Locate each line below that includes "даты" and reproduce it.
-------- Material shown
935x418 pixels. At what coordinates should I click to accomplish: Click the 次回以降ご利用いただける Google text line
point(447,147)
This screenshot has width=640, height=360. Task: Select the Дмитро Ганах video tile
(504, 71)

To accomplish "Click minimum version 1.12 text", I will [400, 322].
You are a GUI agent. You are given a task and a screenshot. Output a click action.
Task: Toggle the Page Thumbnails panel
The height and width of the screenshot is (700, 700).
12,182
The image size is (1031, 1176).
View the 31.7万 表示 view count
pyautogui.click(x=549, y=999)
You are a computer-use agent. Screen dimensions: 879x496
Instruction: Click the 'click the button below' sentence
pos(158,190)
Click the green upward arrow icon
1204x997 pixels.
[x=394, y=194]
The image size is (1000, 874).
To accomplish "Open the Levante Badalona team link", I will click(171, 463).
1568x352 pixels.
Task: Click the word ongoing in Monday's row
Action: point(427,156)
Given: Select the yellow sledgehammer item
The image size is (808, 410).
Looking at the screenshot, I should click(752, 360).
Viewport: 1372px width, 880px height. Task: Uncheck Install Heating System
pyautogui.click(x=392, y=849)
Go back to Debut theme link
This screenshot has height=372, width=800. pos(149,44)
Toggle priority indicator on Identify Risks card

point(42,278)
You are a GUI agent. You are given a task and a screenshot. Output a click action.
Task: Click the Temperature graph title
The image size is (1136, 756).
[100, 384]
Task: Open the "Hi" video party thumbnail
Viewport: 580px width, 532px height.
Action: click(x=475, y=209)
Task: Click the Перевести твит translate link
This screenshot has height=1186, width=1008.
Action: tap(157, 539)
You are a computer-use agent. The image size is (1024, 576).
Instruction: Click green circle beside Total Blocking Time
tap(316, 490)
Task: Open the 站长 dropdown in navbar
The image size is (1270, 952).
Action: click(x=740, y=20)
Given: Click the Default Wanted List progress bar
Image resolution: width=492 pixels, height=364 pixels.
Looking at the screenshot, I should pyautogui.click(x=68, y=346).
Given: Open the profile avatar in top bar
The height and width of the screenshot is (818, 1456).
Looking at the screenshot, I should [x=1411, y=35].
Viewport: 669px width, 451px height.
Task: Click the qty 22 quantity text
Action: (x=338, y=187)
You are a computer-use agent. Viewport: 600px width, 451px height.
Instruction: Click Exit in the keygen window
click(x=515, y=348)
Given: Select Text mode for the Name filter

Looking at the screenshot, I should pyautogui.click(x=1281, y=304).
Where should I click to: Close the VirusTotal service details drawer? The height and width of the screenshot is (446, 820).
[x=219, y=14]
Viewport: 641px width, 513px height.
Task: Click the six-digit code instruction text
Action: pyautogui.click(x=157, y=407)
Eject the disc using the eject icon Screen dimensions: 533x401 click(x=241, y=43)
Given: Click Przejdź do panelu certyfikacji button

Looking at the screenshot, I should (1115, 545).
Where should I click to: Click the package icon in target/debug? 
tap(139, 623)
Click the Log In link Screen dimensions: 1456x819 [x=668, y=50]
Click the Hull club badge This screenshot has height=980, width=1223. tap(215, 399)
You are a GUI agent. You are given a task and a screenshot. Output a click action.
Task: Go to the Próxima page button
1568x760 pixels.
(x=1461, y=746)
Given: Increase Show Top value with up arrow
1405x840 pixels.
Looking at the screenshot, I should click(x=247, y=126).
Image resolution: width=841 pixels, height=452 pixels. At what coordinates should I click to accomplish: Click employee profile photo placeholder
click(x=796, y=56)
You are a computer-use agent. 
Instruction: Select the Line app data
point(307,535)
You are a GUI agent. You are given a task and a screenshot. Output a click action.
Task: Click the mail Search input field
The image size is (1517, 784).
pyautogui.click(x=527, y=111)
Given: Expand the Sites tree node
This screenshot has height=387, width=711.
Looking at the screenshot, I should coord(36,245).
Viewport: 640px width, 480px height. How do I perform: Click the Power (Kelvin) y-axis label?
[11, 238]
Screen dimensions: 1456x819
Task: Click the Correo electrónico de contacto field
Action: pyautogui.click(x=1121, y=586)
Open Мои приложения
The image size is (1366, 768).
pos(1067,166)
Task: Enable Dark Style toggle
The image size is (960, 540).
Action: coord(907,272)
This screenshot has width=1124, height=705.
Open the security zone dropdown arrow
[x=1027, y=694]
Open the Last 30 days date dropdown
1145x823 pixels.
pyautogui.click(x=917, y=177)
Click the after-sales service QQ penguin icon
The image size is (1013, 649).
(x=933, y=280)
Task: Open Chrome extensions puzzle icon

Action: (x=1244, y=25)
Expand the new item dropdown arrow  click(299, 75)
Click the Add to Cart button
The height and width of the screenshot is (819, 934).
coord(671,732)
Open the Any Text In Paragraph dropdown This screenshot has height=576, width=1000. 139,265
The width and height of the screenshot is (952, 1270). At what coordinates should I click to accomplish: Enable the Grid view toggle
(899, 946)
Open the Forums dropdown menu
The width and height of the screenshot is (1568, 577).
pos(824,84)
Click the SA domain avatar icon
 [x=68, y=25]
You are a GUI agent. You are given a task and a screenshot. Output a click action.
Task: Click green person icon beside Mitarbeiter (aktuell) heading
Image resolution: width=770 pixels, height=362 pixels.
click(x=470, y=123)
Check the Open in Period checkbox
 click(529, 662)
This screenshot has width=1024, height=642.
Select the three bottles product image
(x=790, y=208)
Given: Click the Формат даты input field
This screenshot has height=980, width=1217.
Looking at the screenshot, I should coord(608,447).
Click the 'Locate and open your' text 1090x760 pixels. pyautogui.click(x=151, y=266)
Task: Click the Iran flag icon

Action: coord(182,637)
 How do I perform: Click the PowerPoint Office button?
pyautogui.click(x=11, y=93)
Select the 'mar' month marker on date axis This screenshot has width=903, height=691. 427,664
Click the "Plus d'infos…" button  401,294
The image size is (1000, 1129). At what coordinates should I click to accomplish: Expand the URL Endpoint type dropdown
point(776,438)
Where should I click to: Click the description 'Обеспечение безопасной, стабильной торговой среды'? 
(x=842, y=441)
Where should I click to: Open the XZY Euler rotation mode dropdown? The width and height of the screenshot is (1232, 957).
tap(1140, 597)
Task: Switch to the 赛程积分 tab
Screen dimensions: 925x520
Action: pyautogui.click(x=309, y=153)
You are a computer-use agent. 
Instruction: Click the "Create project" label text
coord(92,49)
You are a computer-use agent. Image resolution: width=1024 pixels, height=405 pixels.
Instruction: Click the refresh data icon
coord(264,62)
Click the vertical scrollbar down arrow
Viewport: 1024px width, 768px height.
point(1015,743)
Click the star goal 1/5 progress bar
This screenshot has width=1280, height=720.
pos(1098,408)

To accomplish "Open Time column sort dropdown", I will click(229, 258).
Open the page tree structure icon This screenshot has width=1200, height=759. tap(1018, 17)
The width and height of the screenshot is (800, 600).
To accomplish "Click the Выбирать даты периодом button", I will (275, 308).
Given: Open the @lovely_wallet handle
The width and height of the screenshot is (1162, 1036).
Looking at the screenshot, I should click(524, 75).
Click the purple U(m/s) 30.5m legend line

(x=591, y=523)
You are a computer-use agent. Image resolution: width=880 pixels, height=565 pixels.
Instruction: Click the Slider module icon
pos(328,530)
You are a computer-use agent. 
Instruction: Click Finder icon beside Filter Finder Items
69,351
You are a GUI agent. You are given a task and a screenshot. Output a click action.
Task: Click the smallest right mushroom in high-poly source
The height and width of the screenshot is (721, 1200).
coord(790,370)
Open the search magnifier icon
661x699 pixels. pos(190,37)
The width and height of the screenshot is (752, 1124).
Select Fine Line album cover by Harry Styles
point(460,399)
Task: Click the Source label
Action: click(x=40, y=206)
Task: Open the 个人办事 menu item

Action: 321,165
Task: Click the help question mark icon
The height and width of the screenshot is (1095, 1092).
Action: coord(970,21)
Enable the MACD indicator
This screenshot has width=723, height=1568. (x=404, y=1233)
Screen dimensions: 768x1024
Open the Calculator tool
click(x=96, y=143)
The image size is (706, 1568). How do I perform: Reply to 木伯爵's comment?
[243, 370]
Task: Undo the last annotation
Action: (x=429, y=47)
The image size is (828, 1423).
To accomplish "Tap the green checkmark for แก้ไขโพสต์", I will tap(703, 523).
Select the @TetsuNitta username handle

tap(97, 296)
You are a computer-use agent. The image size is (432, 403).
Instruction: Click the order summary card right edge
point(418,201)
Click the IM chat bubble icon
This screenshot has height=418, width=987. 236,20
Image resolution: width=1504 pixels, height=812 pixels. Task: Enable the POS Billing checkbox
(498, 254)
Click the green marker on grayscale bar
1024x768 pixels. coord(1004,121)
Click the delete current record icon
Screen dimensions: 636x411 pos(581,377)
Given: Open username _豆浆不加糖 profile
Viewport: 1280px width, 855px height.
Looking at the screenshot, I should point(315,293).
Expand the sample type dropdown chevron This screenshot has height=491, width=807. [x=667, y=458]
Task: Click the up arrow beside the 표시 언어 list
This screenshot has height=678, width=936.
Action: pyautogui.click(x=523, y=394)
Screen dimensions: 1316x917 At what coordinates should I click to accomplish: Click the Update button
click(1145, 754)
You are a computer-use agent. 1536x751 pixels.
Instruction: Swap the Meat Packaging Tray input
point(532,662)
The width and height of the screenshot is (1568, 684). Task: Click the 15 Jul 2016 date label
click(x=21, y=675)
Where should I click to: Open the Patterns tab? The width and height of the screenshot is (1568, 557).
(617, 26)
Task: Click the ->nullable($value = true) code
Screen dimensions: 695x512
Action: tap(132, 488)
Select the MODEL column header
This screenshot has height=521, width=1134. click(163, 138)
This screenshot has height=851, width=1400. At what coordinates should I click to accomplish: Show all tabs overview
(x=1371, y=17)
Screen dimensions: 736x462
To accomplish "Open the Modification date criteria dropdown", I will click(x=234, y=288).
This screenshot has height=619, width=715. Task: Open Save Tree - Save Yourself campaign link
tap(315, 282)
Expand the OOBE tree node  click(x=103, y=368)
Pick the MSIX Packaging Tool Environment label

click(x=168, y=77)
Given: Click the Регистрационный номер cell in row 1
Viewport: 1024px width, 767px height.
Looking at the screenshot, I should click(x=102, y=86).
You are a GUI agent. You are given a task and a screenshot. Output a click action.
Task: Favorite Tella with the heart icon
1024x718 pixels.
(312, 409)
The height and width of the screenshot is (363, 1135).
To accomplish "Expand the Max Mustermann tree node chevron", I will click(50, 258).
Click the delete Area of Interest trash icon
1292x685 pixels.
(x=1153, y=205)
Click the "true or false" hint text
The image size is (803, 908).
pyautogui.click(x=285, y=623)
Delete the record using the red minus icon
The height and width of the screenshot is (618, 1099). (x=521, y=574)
----------------
Answer to the problem =>
Given: Click the Формат даты input field
To accomplish "Click the Выбирать даты периодом button", I will (275, 308).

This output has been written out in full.